Sugimoto Kento, Wada Shoya, Konishi Shozo, Okada Katsuki, Manabe Shirou, Matsumura Yasushi, Takeda Toshihiro
Department of Medical Informatics, Graduate School of Medicine, Osaka University, Suita, Osaka, Japan.
Department of Transformative System for Medical Information, Graduate School of Medicine, Osaka University, Suita, Osaka, Japan.
JMIR Med Inform. 2023 Nov 14;11:e49041. doi: 10.2196/49041.
Radiology reports are usually written in a free-text format, which makes it challenging to reuse the reports.
For secondary use, we developed a 2-stage deep learning system for extracting clinical information and converting it into a structured format.
Our system mainly consists of 2 deep learning modules: entity extraction and relation extraction. For each module, state-of-the-art deep learning models were applied. We trained and evaluated the models using 1040 in-house Japanese computed tomography (CT) reports annotated by medical experts. We also evaluated the performance of the entire pipeline of our system. In addition, the ratio of annotated entities in the reports was measured to validate the coverage of the clinical information with our information model.

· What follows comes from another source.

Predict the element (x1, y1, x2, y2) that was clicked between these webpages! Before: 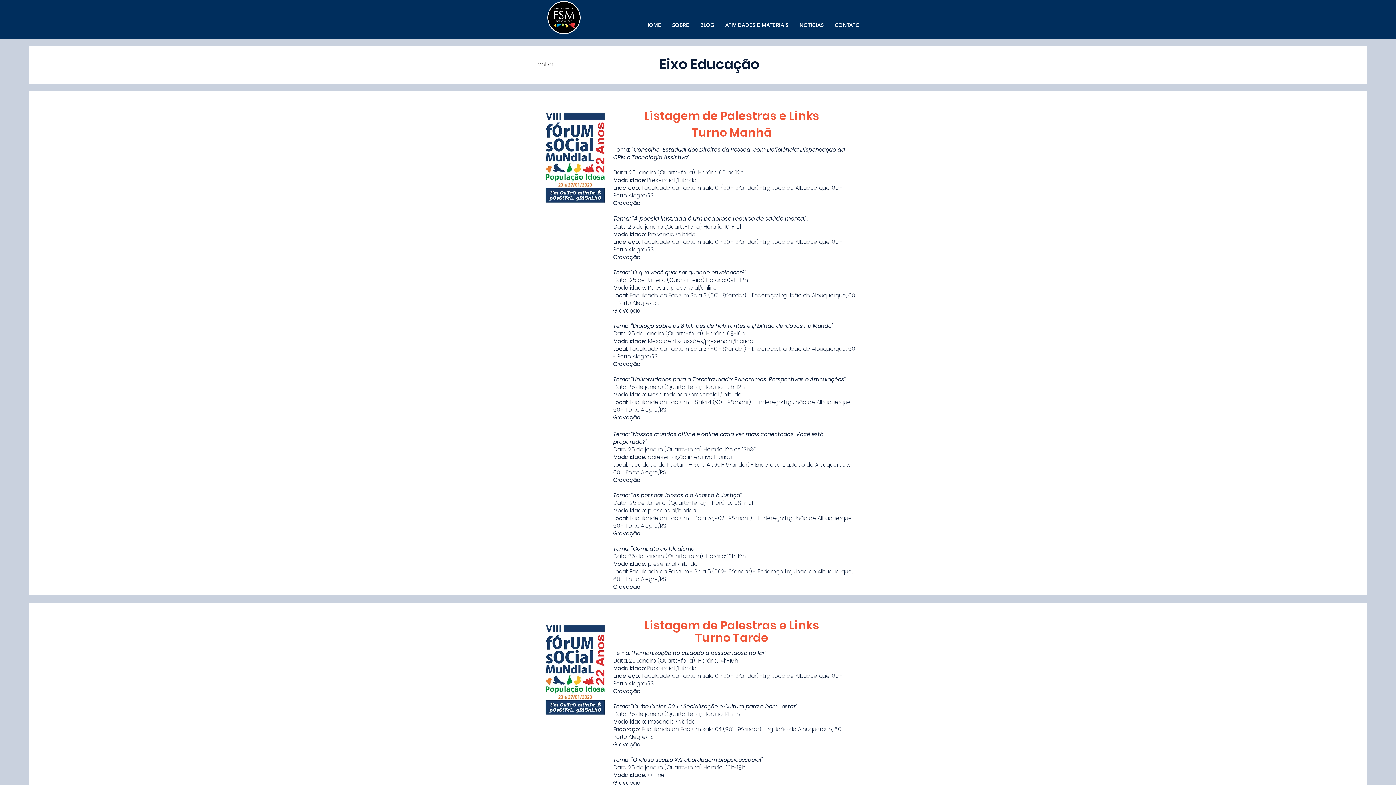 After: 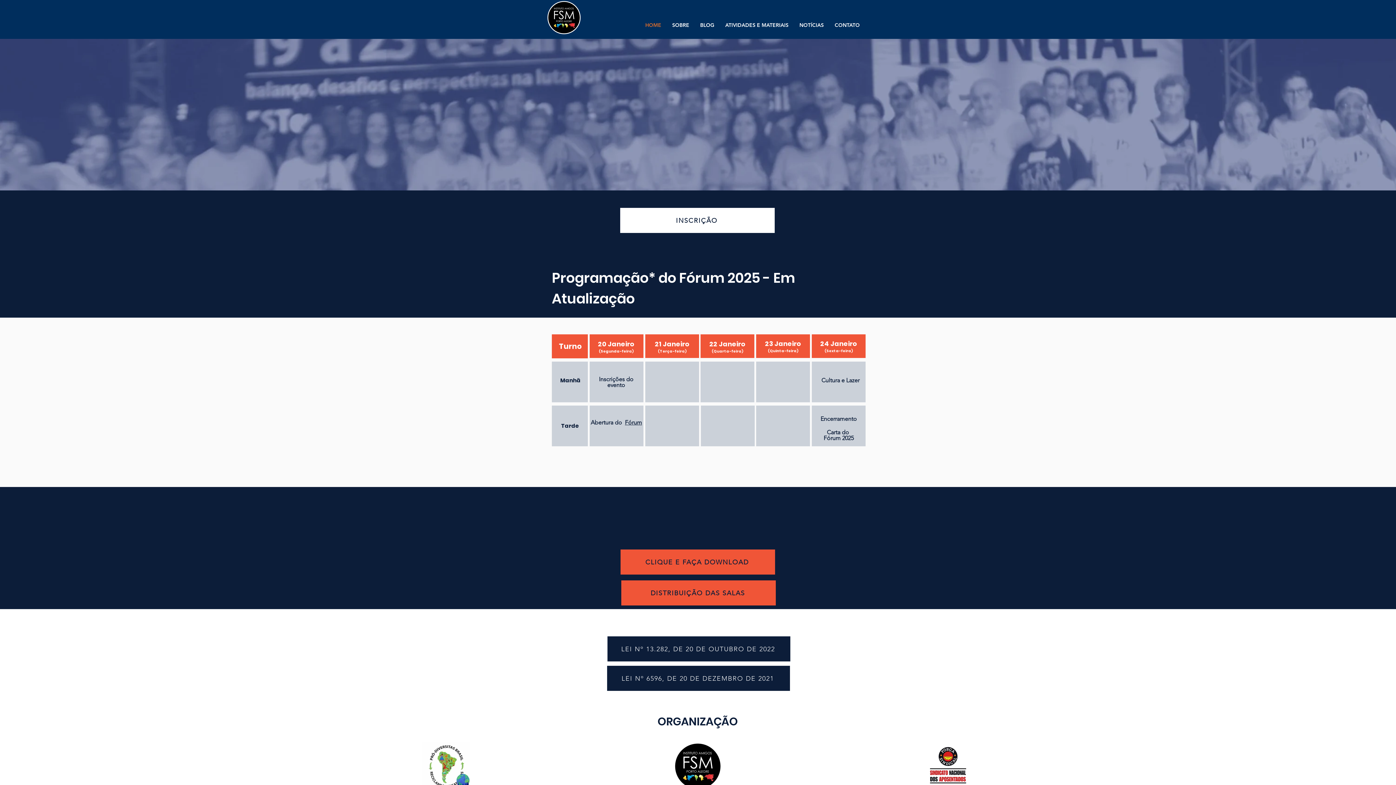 Action: bbox: (640, 16, 666, 34) label: HOME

The microaveraged F1-scores of our best-performing model for entity extraction and relation extraction were 96.1% and 97.4%, respectively. The microaveraged F1-score of the 2-stage system, which is a measure of the performance of the entire pipeline of our system, was 91.9%. Our system showed encouraging results for the conversion of free-text radiology reports into a structured format. The coverage of clinical information in the reports was 96.2% (6595/6853).

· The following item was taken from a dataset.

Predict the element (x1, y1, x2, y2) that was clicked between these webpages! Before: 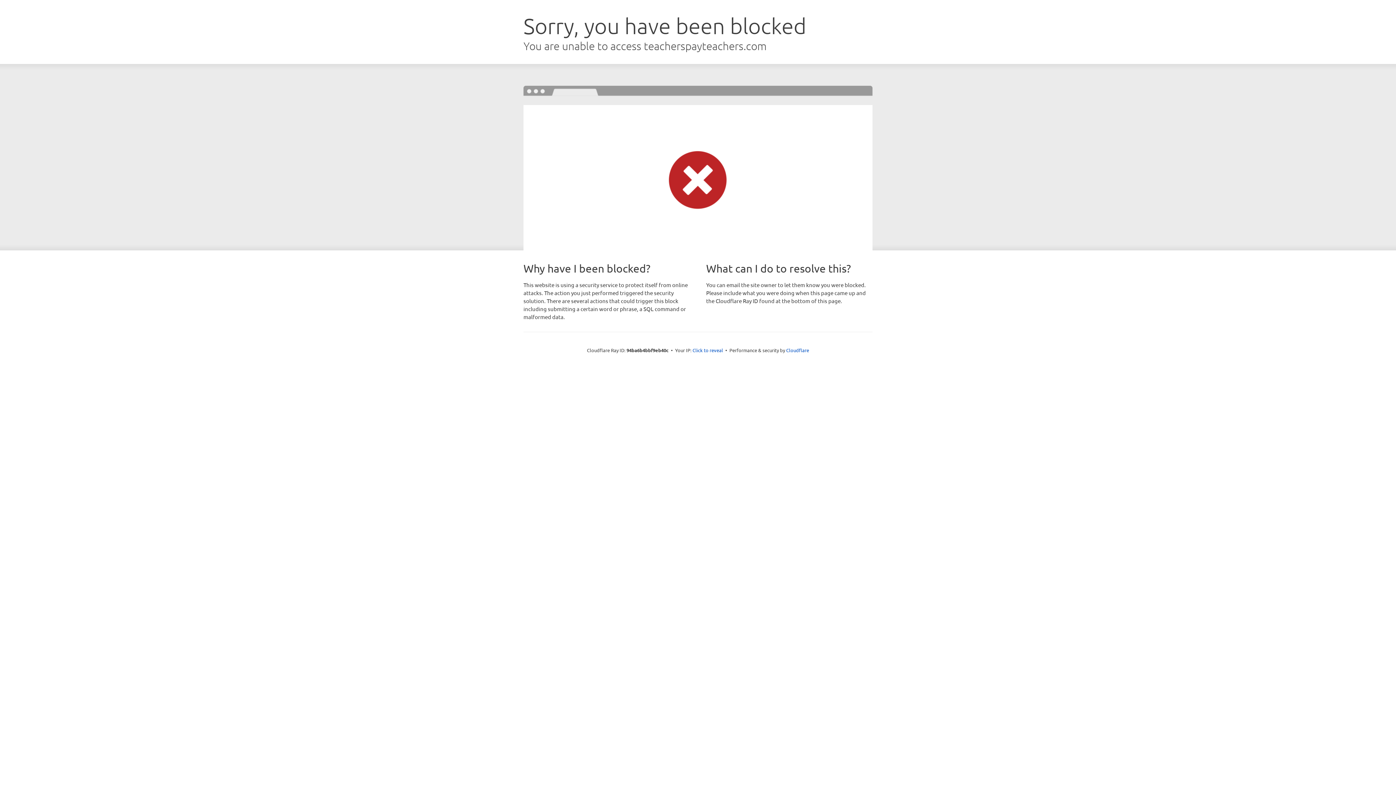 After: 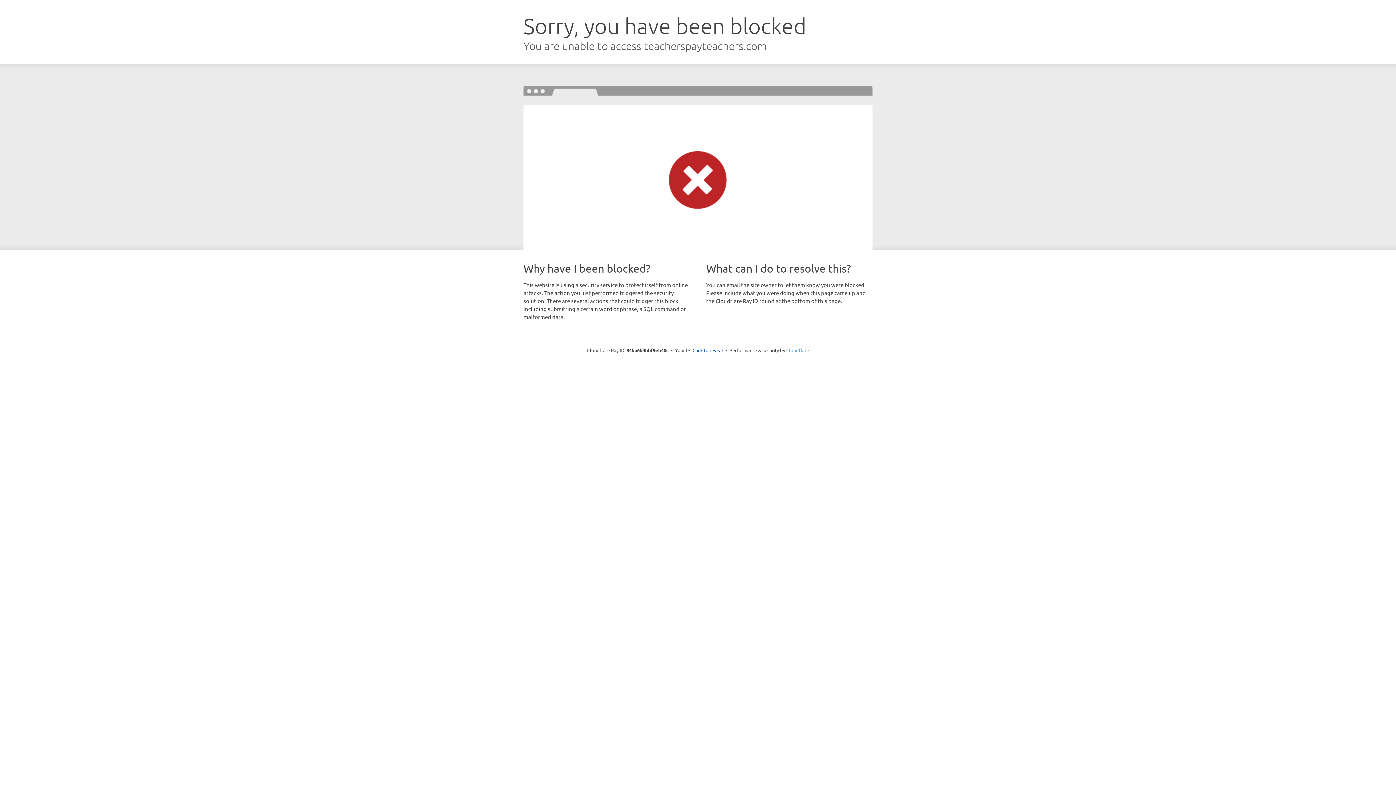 Action: bbox: (786, 347, 809, 353) label: Cloudflare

Our 2-stage deep system can extract clinical information from chest and abdomen CT reports accurately and comprehensively.

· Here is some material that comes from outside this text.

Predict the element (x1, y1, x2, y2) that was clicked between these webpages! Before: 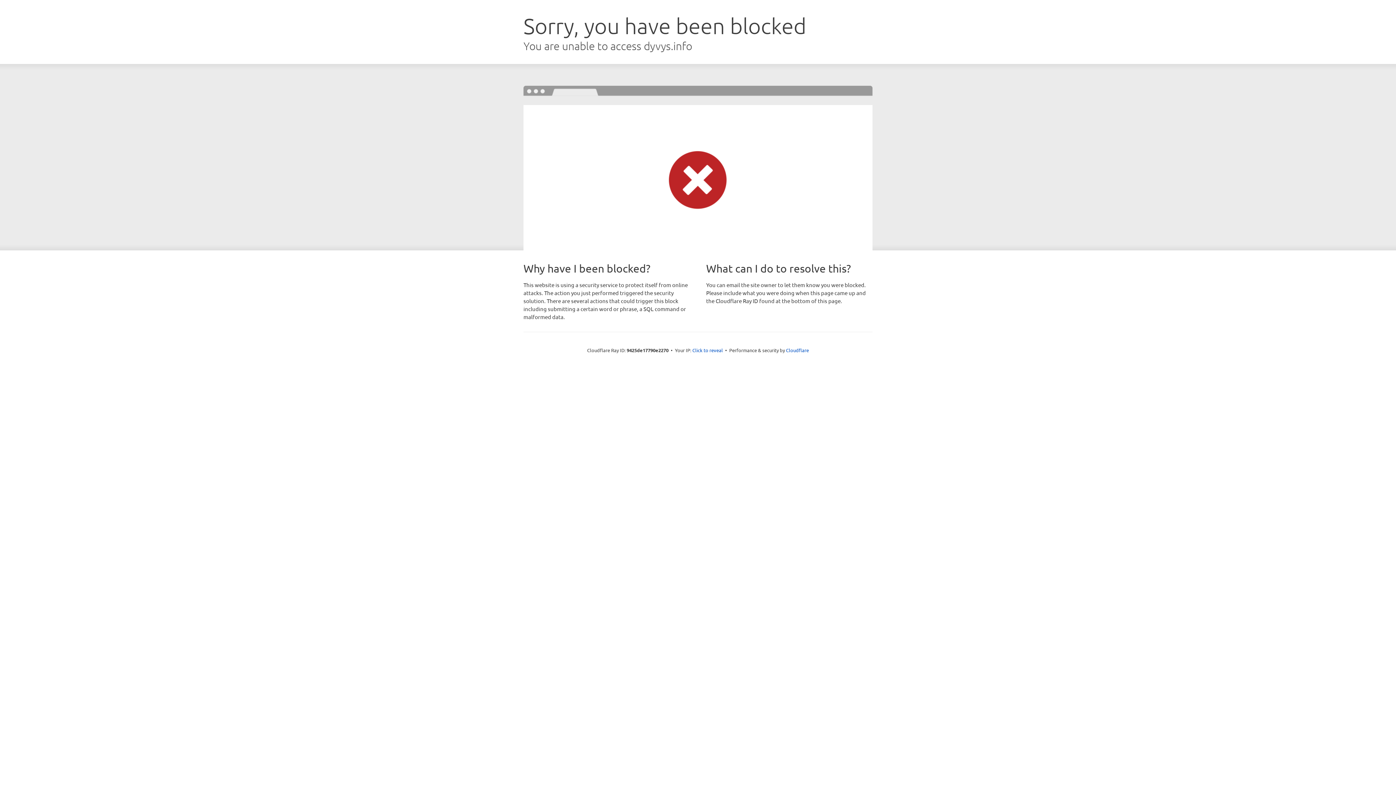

放射学报告通常采用自由文本格式撰写,这使得报告的再利用具有挑战性。
为了二次使用,我们开发了一个两阶段深度学习系统,用于提取临床信息并将其转换为结构化格式。
我们的系统主要由两个深度学习模块组成:实体提取和关系提取。对于每个模块,应用了最先进的深度学习模型。我们使用由医学专家注释的1040份内部日本计算机断层扫描(CT)报告对模型进行训练和评估。我们还评估了系统整个流程的性能。此外,测量报告中注释实体的比例,以验证我们的信息模型对临床信息的覆盖范围。
我们表现最佳的实体提取模型和关系提取模型的微平均F1分数分别为96.1%和97.4%。两阶段系统的微平均F1分数(衡量我们系统整个流程性能的指标)为91.9%。我们的系统在将自由文本放射学报告转换为结构化格式方面显示出令人鼓舞的结果。报告中临床信息的覆盖范围为96.2%(6595/6853)。
我们的两阶段深度系统可以准确、全面地从胸部和腹部CT报告中提取临床信息。